The Mystery of the 9th Amendment

An acquaintance recently asked me to prove my American mettle by reciting the ten amendments of the Bill of Rights (not verbatim, thank God, just the gist). It didn’t go very well.  Thanks to dramas on TV, I nailed #’s 1, 2, 4, 5 and 6. I just passed muster with 7, 8 and 10 by reaching deep into the recesses memory, but I had nothing to offer for 3 and 9. Nothing. In my defense, I don’t think the third amendment has made a public appearance in my lifetime. No one should be deported or sent to Guantanamo for not knowing the name of a recluse, so I should get a pass on that one.
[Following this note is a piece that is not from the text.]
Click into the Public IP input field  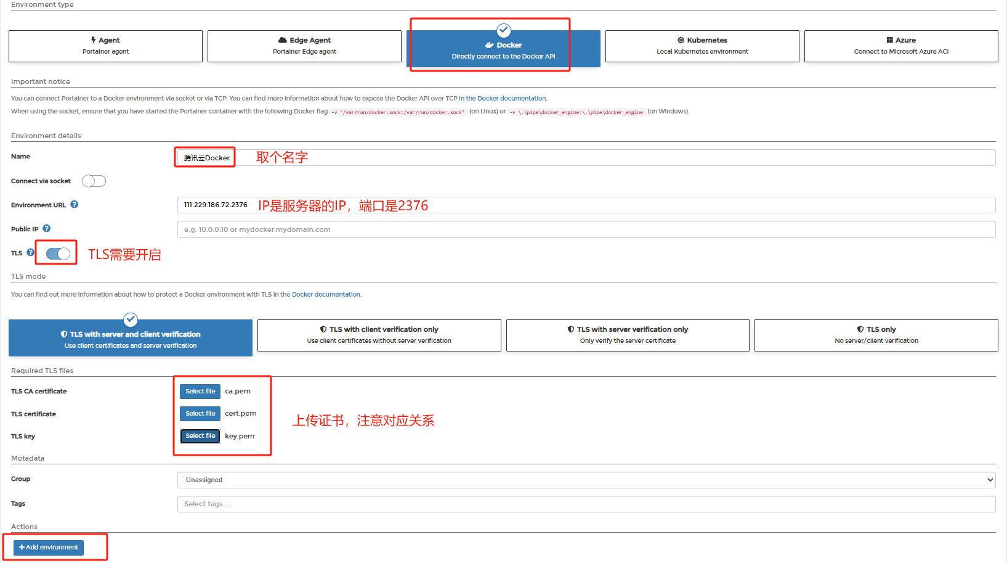tap(586, 229)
But then there is the 9th amendment. It reads: “The enumeration in the Constitution of certain rights shall not be construed to deny or disparage others retained by the people.”  Huh? Or in texting parlance, wtf?  The holes created in that sentence are so large that a proverbial truck of any size could be driven through them. Surely, James Madison wrote more clearly than this.
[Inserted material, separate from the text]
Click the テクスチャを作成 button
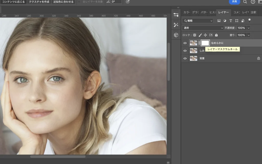This screenshot has width=262, height=164. [39, 2]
“Certain rights”?–So not all of them, but only some? Or does this mean, only the rights that no one is still quibbling about, so they are “certain”?

“Shall not be construed”–Beware of the passive voice. Is the unexpressed agent meant to be the courts (they think so), the executive (he thinks so), the population of greater Los Angeles?
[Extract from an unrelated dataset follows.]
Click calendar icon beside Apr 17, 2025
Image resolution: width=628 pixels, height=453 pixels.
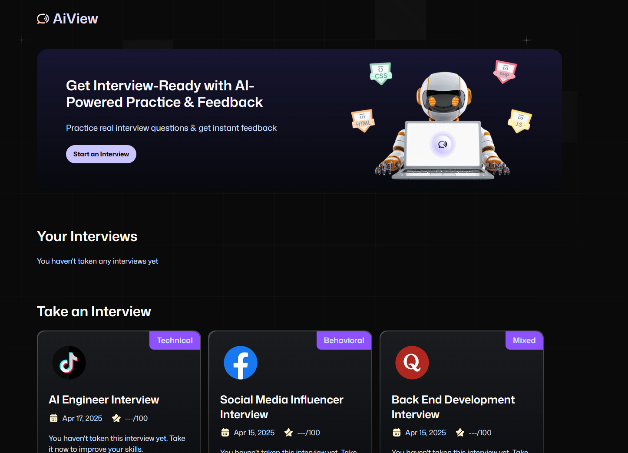pyautogui.click(x=53, y=418)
“To deny or disparage others retained by the people”–I don’t know about you, but I’m pretty sure some of my rights are disparaged on a regular basis even while they aren’t being denied.  Is that unconstitutional?

My limited research on the rationale behind this odd amendment (“odd” in content, I mean, and not just because it is, in fact, and odd numbered amendment) suggest that it was stuffed in there as a compromise. The compromise was a convenient way to appease that unruly lot of patriots who feared the power of the federal government. Having just thrown off the yoke of monarchy, they were suspicious that rule of Congress/the President might seep out of the container of limited government and make a mess on the front stoop of the states. Hmmm. I think the anti-federalists might have been drinking a bit too much before the Philadelphia Convention to agree to the wording of the 9th. The schnockered got snookered on this one.  The Supreme Court hardly ever referenced the amendment until the second half of the 20th century.  And irony of ironies, the Court has usually cited it in overturning a state law.